>> BEGIN EXERCISE INPUT
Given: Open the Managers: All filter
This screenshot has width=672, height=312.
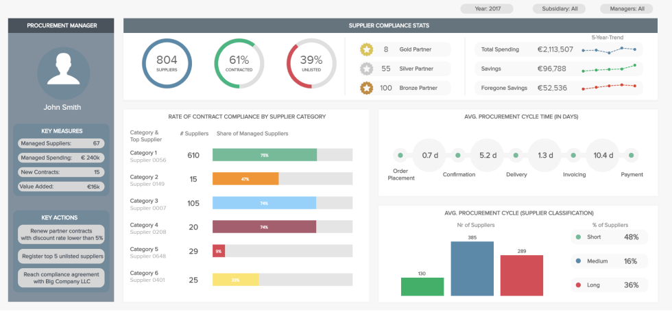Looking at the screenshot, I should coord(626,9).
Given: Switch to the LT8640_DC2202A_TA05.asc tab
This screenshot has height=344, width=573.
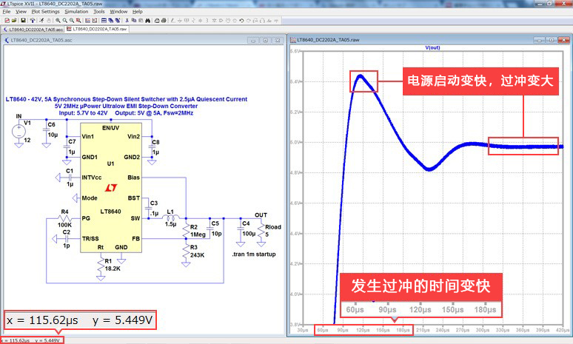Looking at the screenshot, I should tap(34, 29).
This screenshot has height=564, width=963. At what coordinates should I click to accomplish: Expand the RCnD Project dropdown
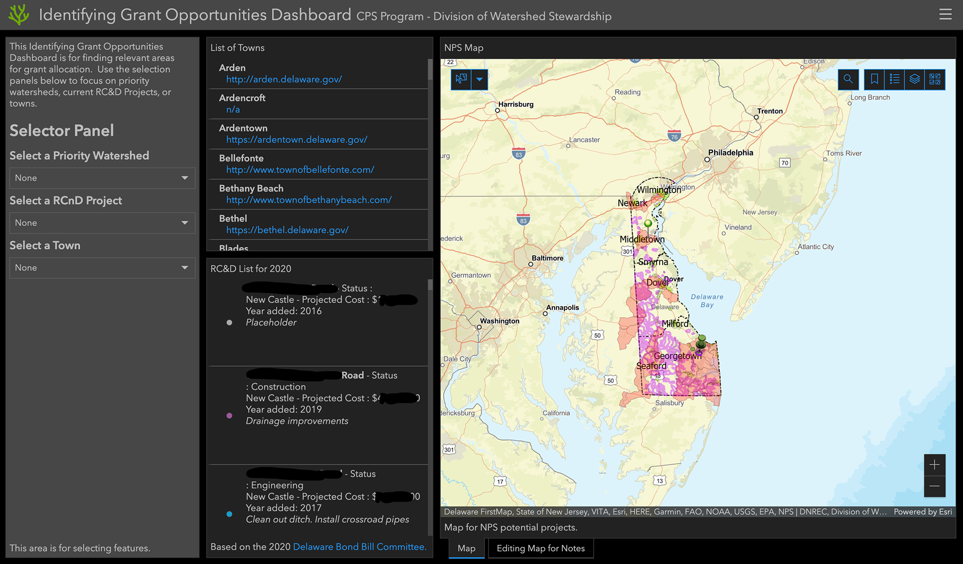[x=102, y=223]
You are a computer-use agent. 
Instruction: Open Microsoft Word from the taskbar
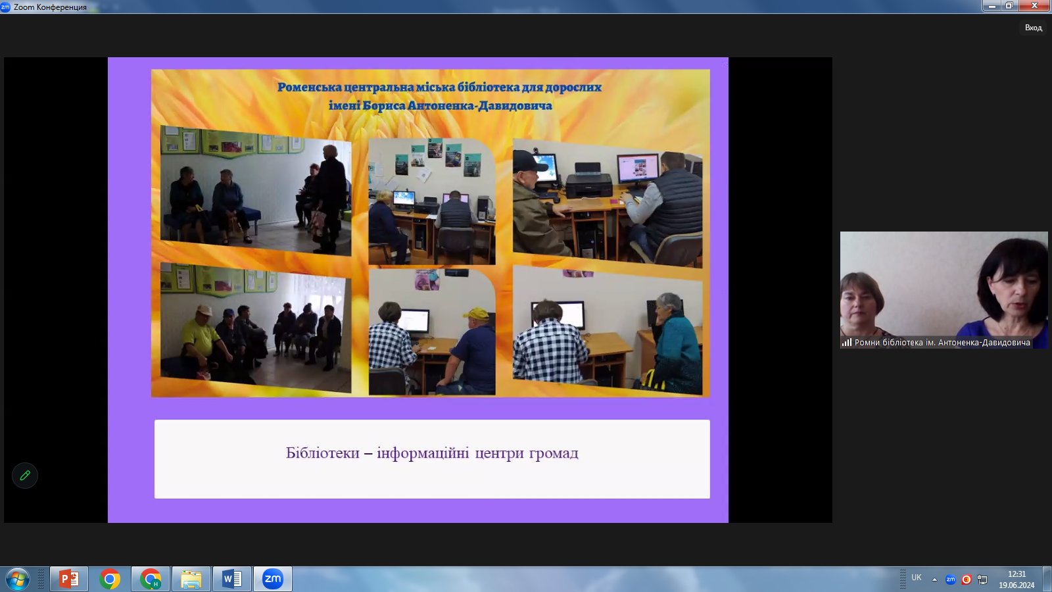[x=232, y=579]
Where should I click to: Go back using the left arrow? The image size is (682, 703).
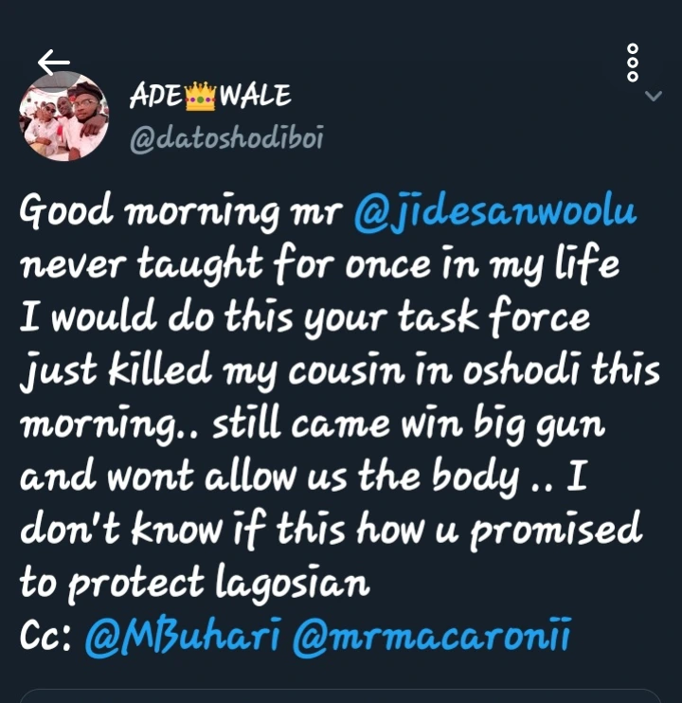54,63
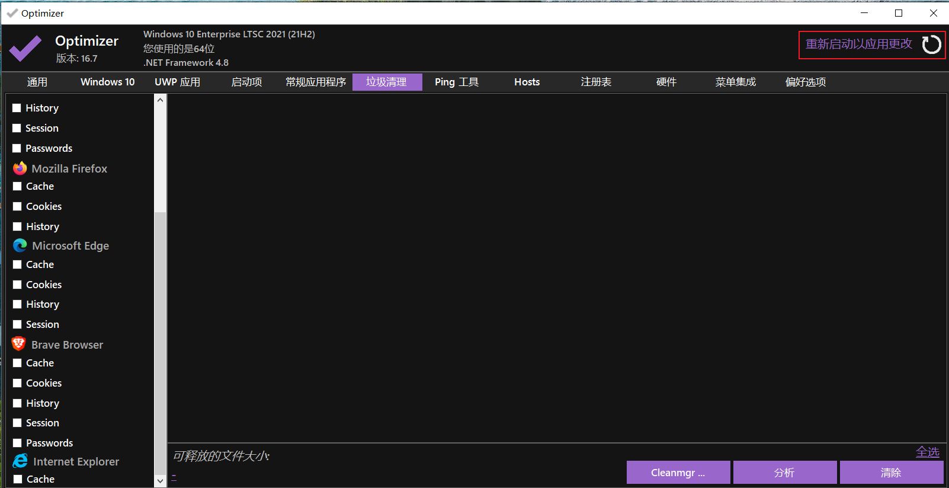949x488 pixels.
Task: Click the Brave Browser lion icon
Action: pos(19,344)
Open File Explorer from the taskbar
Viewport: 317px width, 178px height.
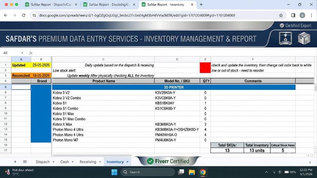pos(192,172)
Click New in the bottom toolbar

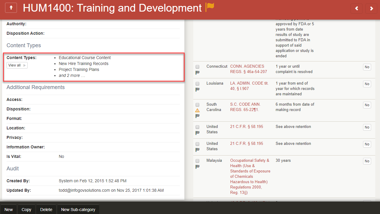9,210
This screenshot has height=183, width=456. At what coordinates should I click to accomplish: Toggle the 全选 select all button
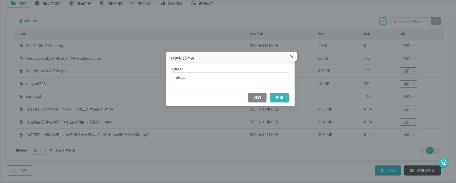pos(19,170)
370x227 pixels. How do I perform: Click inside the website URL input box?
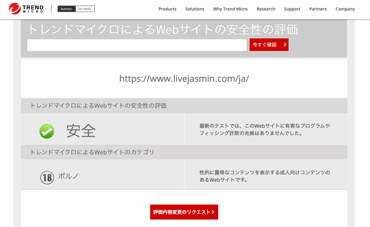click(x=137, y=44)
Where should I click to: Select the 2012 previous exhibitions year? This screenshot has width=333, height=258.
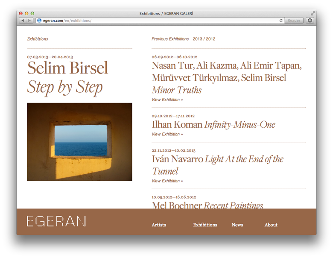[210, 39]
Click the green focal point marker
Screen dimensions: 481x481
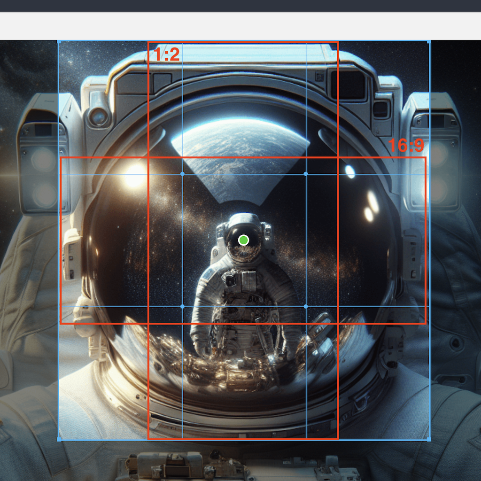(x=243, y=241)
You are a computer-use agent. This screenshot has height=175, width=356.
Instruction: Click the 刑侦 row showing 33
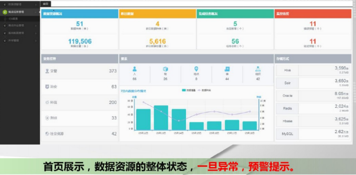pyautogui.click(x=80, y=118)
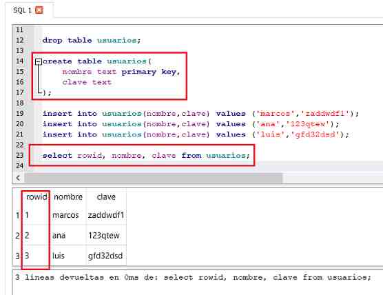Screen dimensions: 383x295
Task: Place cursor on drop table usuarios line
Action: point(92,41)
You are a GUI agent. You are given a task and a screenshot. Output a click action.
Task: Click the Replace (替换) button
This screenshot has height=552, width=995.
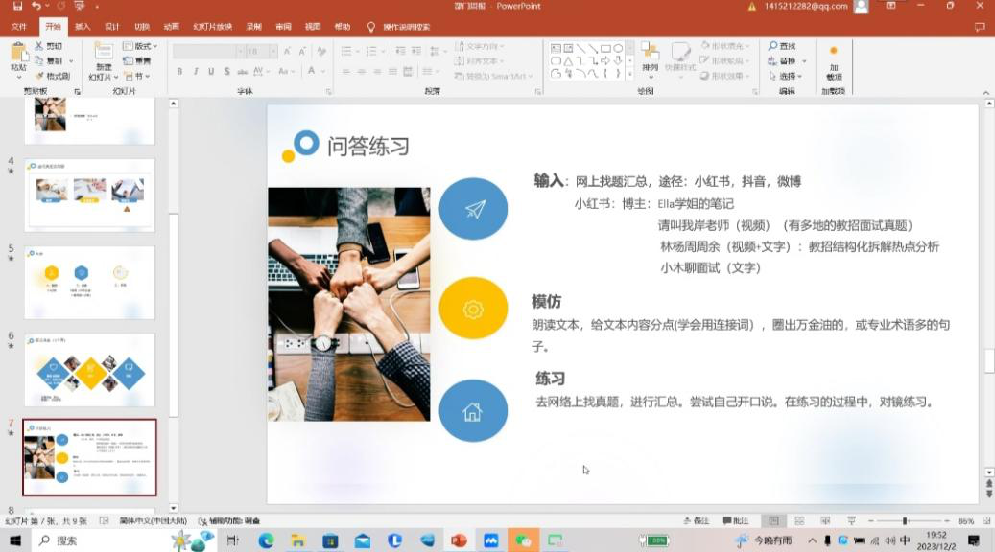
>> END EXERCISE INPUT
PROBLEM DESCRIPTION: Rewrite the records above as a numbered list, one line per item, with blank lines dropped and the pictures left out.

COMPLETE ANSWER:
1. Given: Open the Managers: All filter
2. This screenshot has width=672, height=312.
3. Looking at the screenshot, I should coord(626,9).
4. Given: Switch to the LT8640_DC2202A_TA05.asc tab
5. This screenshot has height=344, width=573.
6. Looking at the screenshot, I should tap(34, 29).
7. This screenshot has height=564, width=963. At what coordinates should I click to accomplish: Expand the RCnD Project dropdown
8. [x=102, y=223]
9. You are a computer-use agent. 
10. Instruction: Open Microsoft Word from the taskbar
11. [x=232, y=579]
12. Where should I click to: Go back using the left arrow? The image size is (682, 703).
13. 54,63
14. 949x488 pixels.
15. Task: Click the Brave Browser lion icon
16. Action: pos(19,344)
17. Open File Explorer from the taskbar
18. Viewport: 317px width, 178px height.
19. pos(192,172)
20. Click New in the bottom toolbar
21. 9,210
22. This screenshot has height=183, width=456. At what coordinates should I click to accomplish: Toggle the 全选 select all button
23. pos(19,170)
24. 370x227 pixels. How do I perform: Click inside the website URL input box?
25. click(x=137, y=44)
26. Where should I click to: Select the 2012 previous exhibitions year? This screenshot has width=333, height=258.
27. [210, 39]
28. Click the green focal point marker
29. Screen dimensions: 481x481
30. (x=243, y=241)
31. You are a computer-use agent. This screenshot has height=175, width=356.
32. Instruction: Click the 刑侦 row showing 33
33. pyautogui.click(x=80, y=118)
34. Screen dimensions: 383x295
35. Task: Place cursor on drop table usuarios line
36. Action: point(92,41)
37. You are a GUI agent. You are given a task and a screenshot. Output a click action.
38. Task: Click the Replace (替换) button
39. This screenshot has height=552, width=995.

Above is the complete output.